- [Text]
------------
NEW DELHI: Indian Railways plans to use its surplus land to generate 20 GW of renewable energy from 'Made in India' solar or wind equipment to power its network, Commerce, Industry and Railways Minister Piyush Goyal said on Wednesday.

He said Indian Railways will be a 100 per cent electricity-driven rail network in coming years which would make it the largest such network in the world.

"We plan to use a lot of our surplus land and land along the tracks to generate 20 GW (gigawatts). 'Made in India' solar or wind equipment being used to give us 20 GW production capacity of renewable energy and enough KW (kilowatt) hours to power our entire railway," Goyal said.

He was addressing CEEW India's programme on 'Powering Livelihoods: Transforming India's Rural Economy with Clean Energy Solutions'.

The railways may need to either expand battery storage or other forms of storage for this, he said.
------------
- [Material]

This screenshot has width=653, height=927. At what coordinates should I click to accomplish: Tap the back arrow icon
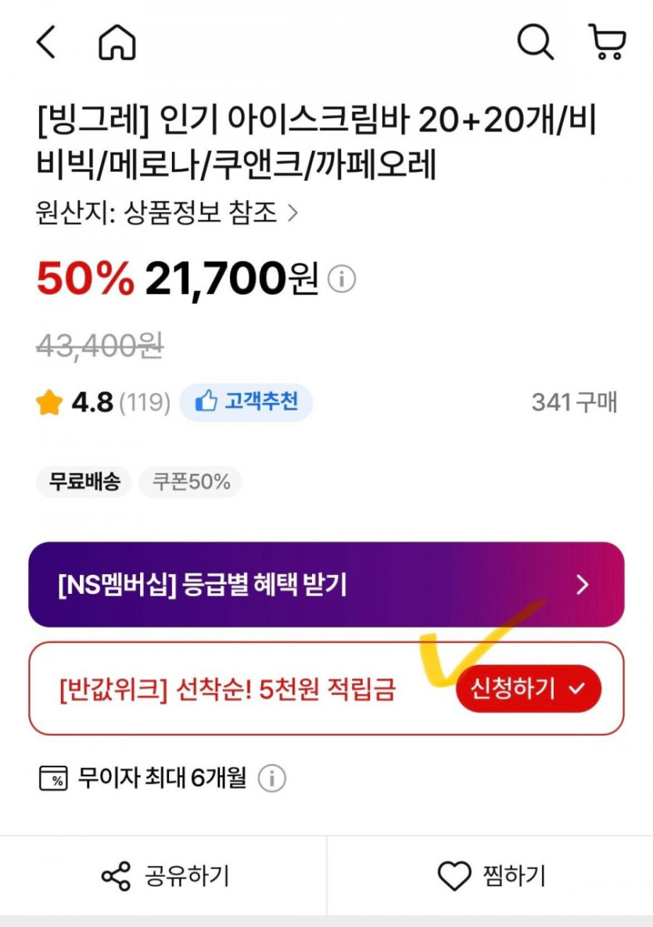47,42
------------
- [Directions]
**A.** In the article on Indian Railways' renewable energy plans, how much renewable energy capacity does the railway intend to generate on its surplus land?
**B.** Translate this sentence from the article on Indian Railways' renewable energy plans into Spanish: "The railways may need to either expand battery storage or other forms of storage for this, he said."
**C.** Resume the article on Indian Railways' renewable energy plans from where it stops.

- [Final results]
**A.** 20 GW (gigawatts).

**B.** Para ello, los ferrocarriles podrían necesitar ampliar el almacenamiento en baterías u otras formas de almacenamiento, dijo.

**C.**
Urging the council to look at sectors such as cold storage, water and small textile powerlooms, Goyal said that the mission for Railways is to be 100% electrified by 2022. “By 2030, we will be a net zero carbon emitter. Today we are transporting 1.2 bn tonnes of freight. We hope that this will go up to 2.2 bn tonnes in the next 5 years and will be the world's first large railway of this dimension. There is a lot of surplus land and land across tracks to generate 20 GW of Made in India solar equipment or wind equipment in use. This will give us 20 GW production capacity of renewable energy and enough kilowatt hours to power our entire railway,” he stated.

Referring to the cold storage system, the minister added that conducive cold storage solutions with interplay of renewable energy can be of immense help especially in the peak hours for Railways.

Goyal also spoke about the plans of the government to ensure water reached every home by 2024. “RO plants will become the labour of the future. Connecting them with renewable energy to get clean drinking and cooking water is the way forward. Many areas have shortage of water. For example Tamil Nadu. Desalination of plants will be of immense help - not only does it make water available but it is also clean water,” he added.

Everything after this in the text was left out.